One possibility is that evolution happens in populations, not to individuals. But populations get seperated all the time. Hence, you’d have two identical populations. But over time, they’d grow more divergent.
There are probably other possibilities. Anyone want to field this one?
Humans didn’t evolve from any existing ape species. Humans and modern apes evolved from common ancestors that no longer exist.
Knowledge of good and evil?
It seems that modern consciousness evolved – uh, 150,000 years ago?
I have no clue.
Which of the modern apes to evolutionists say we come from?
The problem here is that evolutionists aren’t claiming we’re descended from chimps, gorillas, bonobos, or the primates that currently exist, but that us as well as the current other primates are all descended from some common source - a more “primitive” primate that does no longer exist.
That’s not to say however that a species from which another species has evolved has to die out. If a population of a species is seperated - so that it experiences different evolutionary pressures - one of those seperated groups can evolve in one way and the other another. And if one of those populations is exposed to no or little exolutionary pressure, then it will stay more similar. Sharks and armadillos, for example, aren’t all that different (comparitively) from their descendants.
It’s very difficult to. And we can’t even assign the knowledge of good and evil to homo sapiens; it’s possible homo neanderthal or even primates farther back than those two had such concepts.
“Which of the modern apes to evolutionists say we come from?”
I don’t know.
I’ve nothing to add to this thread, but well done.
Blast. That should have been “Homo neanderthalensis”. Bloody latin.
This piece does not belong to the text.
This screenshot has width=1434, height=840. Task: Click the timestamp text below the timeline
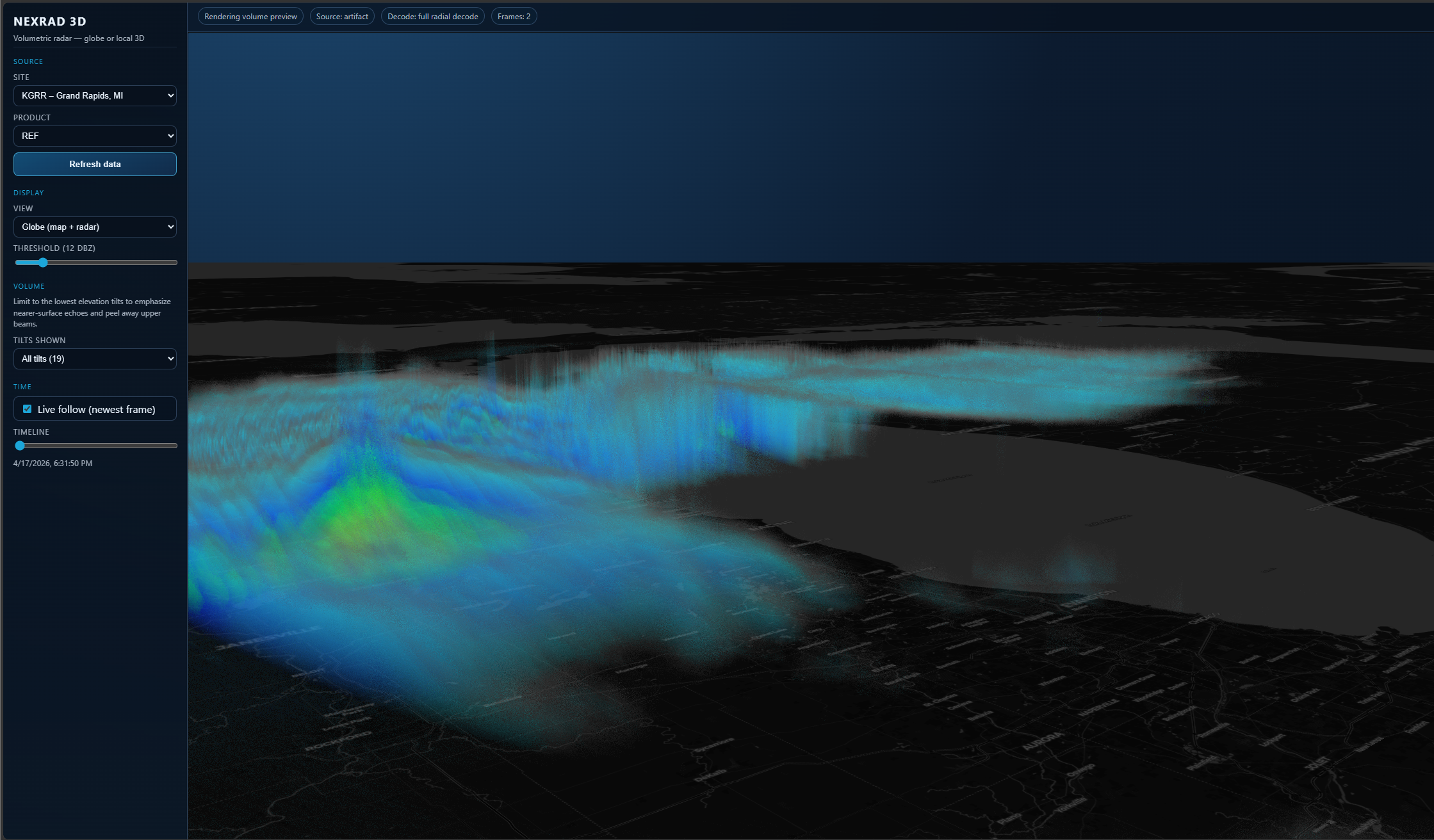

Utterly, utterly wrong, actually.
Evolution isn’t about “weaker” and “stronger” species, ones “better” or “worse” ones. It’s about those species which are BEST ADAPTED TO THE ENVIRONMENT IN WHICH THEY FIND THEMSELVES. That can vary. Under one set of circumstances, being larger and stronger may be an advantage; under another set of circumstances (or the same circumstances, different niche) being smaller (and necessarily weaker) is of more use. Large animals require greater quantities of food than small ones, and when food resources are scarce are at a disadvantage. Also, smaller animals tend to have briefer life cycles, which means they have more generations in a given unit of time, which means that they can adapt more quickly.
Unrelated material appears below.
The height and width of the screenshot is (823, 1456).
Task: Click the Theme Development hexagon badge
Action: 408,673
You’re still not getting it. In the first place, humans didn’t evolve from apes; we share a common ANCESTOR with apes, in the same way my siblings and I share common ancestors. In the second place, strength is not the only virtue a species can have. As I mentioned above, being the biggest and strongest isn’t always an advantage; furthermore, the advantages of having a bigger brain, opposable thumbs, and language can easily outweigh it. Any healthy gorilla can devaste any healthy human in an arm wrestling match, or take anything it desires from the human if that human is bare-handed. But the human’s greater intelligence gives it the ability to create tools, or to use better strategy with its fellows than the gorilla can devise, to out-compete the gorilla in a thousand different ways.
Third, non-human apes ARE disappearing, largely because humans are encroaching on their territories–that is, out-competing them.
Since the Neandertal’s did not leave us any philosophy books, it would be hard to tell. Whenever a moral sense originated, it was surely long before writing, so we’ll never know.
As for your other question, if a species gets geographically isolated, perhaps by melting of an ice bridge, it is possible that one of the groups in a new environment will evolve into a new species adpated to that environment, while the other will stay more or less unchanged if the environment there does. In that case the parent and child species would exist at the same time. It is also possible that both branches speciate in different ways.
I’ll ask the question I always ask - please state, in a few sentences, what you think evolution says. That’s the only way we can tell if you object to evolution or a strawman. An example of a strawman is evolution claiming frogs become apes - it does not say that at all.